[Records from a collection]
★ ★ ★ ★ ★ ★ ★
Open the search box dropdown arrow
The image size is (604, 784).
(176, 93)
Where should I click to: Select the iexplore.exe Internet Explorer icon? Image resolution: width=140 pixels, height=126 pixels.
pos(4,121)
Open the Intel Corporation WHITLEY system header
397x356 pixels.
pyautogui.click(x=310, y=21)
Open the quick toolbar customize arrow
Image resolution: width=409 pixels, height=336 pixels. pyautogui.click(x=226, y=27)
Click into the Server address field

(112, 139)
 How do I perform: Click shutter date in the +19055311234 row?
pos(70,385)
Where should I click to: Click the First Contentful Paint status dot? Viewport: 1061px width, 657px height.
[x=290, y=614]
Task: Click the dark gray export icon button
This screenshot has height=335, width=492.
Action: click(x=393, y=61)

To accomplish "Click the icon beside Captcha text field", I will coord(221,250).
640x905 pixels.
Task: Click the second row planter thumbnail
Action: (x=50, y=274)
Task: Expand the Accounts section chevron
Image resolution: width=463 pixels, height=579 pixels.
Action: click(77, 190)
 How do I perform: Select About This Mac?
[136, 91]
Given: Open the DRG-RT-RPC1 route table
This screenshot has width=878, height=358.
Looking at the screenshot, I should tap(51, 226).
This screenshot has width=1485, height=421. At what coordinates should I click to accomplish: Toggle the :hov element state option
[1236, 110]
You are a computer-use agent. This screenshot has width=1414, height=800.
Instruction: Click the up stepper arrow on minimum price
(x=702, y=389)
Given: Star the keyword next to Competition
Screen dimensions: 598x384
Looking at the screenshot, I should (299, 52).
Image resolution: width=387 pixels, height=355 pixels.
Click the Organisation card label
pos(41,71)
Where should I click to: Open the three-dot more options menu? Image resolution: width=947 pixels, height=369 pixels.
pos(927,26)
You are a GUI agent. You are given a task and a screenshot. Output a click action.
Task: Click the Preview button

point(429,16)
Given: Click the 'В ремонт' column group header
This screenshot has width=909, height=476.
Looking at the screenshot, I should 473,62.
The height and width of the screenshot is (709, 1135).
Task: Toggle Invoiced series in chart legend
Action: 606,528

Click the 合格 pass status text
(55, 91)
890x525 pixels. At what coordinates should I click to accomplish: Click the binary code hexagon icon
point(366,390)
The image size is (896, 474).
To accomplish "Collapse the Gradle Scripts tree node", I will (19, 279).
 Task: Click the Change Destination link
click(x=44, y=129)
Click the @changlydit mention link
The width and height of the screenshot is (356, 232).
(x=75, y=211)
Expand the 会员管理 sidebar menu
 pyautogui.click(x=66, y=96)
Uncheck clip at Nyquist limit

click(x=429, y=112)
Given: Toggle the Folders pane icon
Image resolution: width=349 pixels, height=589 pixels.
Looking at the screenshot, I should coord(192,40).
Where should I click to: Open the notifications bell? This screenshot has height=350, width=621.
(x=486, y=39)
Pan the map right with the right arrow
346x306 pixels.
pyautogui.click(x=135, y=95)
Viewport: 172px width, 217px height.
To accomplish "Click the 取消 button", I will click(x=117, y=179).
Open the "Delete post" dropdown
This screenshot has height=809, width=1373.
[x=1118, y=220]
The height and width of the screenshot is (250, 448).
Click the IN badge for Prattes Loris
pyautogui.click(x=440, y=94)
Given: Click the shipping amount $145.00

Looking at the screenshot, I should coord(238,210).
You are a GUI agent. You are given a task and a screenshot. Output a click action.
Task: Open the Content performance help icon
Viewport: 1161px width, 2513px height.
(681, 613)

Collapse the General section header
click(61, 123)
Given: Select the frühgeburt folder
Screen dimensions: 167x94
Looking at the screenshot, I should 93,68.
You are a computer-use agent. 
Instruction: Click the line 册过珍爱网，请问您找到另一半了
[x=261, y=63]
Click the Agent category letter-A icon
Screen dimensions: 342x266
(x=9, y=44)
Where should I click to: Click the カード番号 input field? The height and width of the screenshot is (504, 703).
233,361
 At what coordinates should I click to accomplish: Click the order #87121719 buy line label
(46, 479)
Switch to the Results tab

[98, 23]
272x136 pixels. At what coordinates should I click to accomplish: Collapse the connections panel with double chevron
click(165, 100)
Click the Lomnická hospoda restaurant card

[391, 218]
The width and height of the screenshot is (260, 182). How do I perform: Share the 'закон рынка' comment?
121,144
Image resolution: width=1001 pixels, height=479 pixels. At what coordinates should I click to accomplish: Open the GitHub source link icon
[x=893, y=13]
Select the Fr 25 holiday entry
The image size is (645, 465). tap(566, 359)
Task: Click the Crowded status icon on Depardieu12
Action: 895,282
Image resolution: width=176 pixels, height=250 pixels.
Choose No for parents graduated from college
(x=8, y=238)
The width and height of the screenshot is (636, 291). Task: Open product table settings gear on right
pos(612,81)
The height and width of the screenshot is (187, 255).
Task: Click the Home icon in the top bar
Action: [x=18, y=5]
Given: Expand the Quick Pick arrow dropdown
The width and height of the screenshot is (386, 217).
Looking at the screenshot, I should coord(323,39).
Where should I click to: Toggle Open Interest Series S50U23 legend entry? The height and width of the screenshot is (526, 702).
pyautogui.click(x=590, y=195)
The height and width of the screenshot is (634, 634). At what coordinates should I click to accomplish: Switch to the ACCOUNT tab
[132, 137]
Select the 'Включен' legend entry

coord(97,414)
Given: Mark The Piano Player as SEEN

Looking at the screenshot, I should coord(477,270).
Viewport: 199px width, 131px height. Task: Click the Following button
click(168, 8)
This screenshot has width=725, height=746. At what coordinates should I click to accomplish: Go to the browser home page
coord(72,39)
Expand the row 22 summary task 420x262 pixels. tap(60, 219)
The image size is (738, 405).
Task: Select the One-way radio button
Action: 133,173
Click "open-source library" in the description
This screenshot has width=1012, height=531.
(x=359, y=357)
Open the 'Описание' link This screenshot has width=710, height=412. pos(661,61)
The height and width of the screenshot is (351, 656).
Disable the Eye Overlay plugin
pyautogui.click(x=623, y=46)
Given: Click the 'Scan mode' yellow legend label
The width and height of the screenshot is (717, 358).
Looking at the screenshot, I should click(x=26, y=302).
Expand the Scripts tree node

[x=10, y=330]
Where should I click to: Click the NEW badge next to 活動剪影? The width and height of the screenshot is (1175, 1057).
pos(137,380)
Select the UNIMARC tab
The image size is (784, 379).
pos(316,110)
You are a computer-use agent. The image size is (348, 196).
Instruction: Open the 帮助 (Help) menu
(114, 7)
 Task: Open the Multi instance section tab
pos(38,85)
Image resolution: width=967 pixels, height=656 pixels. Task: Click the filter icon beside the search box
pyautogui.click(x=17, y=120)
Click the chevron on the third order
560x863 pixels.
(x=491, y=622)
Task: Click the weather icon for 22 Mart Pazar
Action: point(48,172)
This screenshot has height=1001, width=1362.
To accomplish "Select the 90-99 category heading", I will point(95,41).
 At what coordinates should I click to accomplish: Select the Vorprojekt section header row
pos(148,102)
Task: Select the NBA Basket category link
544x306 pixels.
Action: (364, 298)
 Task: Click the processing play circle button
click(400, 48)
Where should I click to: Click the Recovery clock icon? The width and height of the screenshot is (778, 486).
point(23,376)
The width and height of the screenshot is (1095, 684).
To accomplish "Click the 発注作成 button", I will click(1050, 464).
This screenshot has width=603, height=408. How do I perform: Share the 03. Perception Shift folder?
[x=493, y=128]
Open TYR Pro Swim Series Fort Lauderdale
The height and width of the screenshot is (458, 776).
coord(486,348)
★ ★ ★ ★ ★ ★ ★
◆ EXERCISE GOAL:
The lines above that include "computer" should each be listed.

◆ OUTPUT OF THE EXERCISE:
You are a computer-use agent. This screenshot has width=1414, height=800.
You are a computer-use agent. 
You are a computer-use agent. The image size is (348, 196).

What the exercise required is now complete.